Toe extensions can be preformed either actively or passively. You can preform the passive exercise by slipping a towel or rag underneath your toes and gently pulling upwards. This will help maintain flexibility in your toes. The active exercise is done without the aid of a towel; patients simply try to raise their toes in the air as high as they can.

About the Author:

Lance SilvermanDr. Lance Silverman is an orthopedic specialist and founder of Silverman Ankle & Foot. Dr. Silverman is an accomplished orthopedic surgeon. He received his medical degree from Baylor College of Medicine in 1996 and is a board-certified member of the American Academy of Orthopaedic Surgeons and the American Orthopaedic Foot and Ankle Society. You can find him online his website.

Woman Struggles with Complex Regional Pain Syndrome (CRPS)

CRPS ankle painAmanda Siebe is a young woman living with a rare disease known as complex regional pain syndrome (or CRPS for short).

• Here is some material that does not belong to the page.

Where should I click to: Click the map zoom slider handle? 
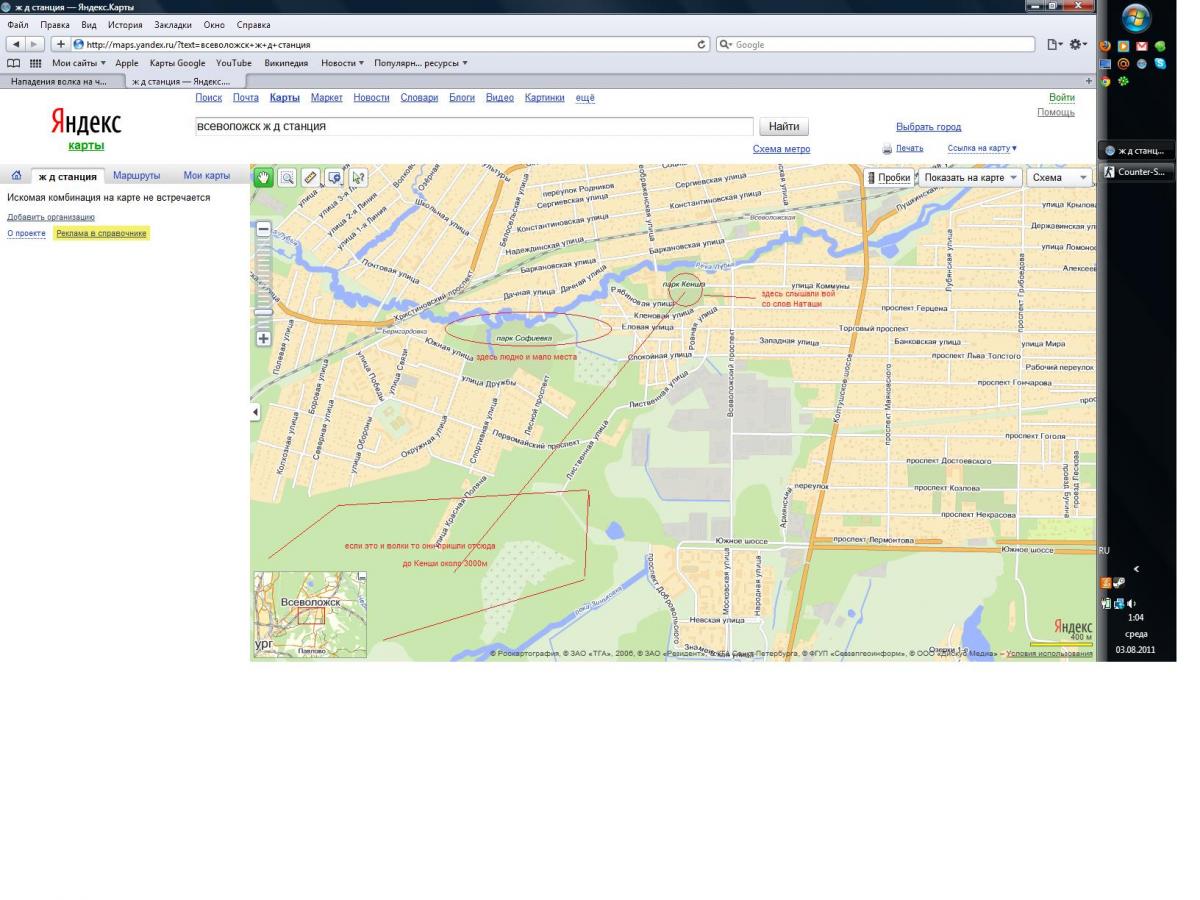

It began when Amanda sprained her ankle during a shift at the restaurant at which she works. Initially she just dealt with the pain and continued to work on the injured ankle. But in a few days her ankle had grown inflamed and very painful.

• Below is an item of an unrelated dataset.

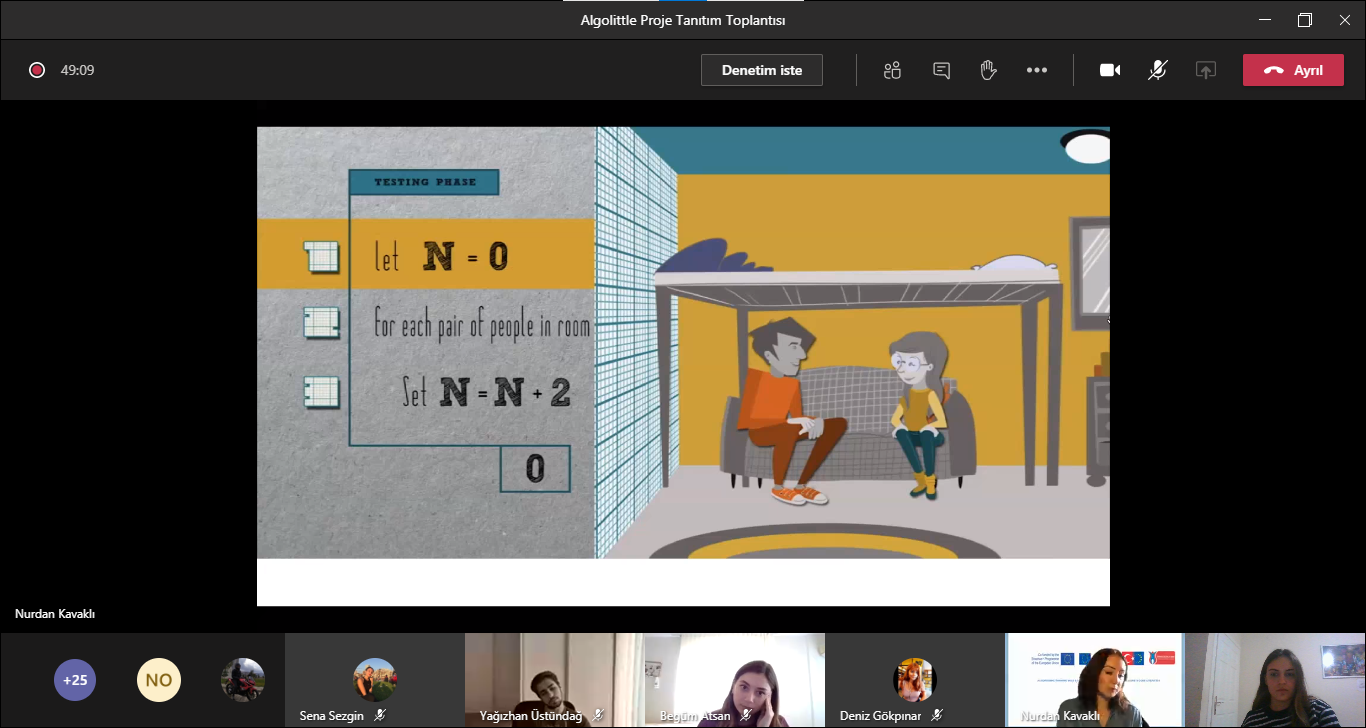Open the participants panel icon
This screenshot has height=728, width=1366.
click(x=892, y=70)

After that she attempted to continue working with crutches to take the weight off of her ankle, but another fall forced her to take time off of work. The ankle still did not heal. After roughly a year of suffering, Amanda was finally diagnosed with CRPS.

CRPS is a condition where the body’s nerves record every type of stimulation as pain. For example, simply poking the impacted area with your finger may feel like a stabbing knife. CRPS can eventually move to other parts of the body as well over time.

Click here to read Amanda’s story.

Dr. Cohn Comments

Pain is a complex entity.  In medicine it is only considered a symptom.  However, pain is the major factor that leads people to visit their doctors.  Acute pain is most often related directly to some injury, trauma, or illness.  The diagnosis is often easy and the treatment is rapid and then the pain is gone forever.  When pain becomes chronic, the pain itself can become self-perpetuating despite the original source being healed.  In medicine today, pain has often developed into such a problem with complex roots that a new specialty exists – Pain Medicine.

CRPS is a very complex problem, whose exact cause and treatment is poorly understood.  Even among pain practitioners, many do not see the problem, and the challenges associated with it make these patients hard to treat.  However, there are a few excellent practitioners who actually understand the condition and have developed a good track record in treatment of this condition especially for ankle and foot disorders, such as Dr. Lance Silverman.

CRPS is from an over active sympathetic nervous system that is being constantly stimulated from an ongoing injury in the ankle or foot region.  In the case of multiple ankle sprains, or even a single untreated sprain, the ankle and foot region has damaged structures that have not healed and stimulate pain signals.  Two things are needed for successful treatment:

  1. Aggressive surgical repair of all damaged structures by a qualified foot and ankle orthopedic surgeon, and
  2. Pain management by a skilled pain management expert who can handle all aspects of medication, interventional care, and coordinate physical and if necessary psychological care.

Finding the team of the Orthopedic Specialist and Pain Medicine doctor who do this all the time is the trick.  I often partner with Dr. Lance Silverman (an ankle & foot orthopedic specialist) in such matters. Working together, we routinely help patients heal effectively and get back to a normal life.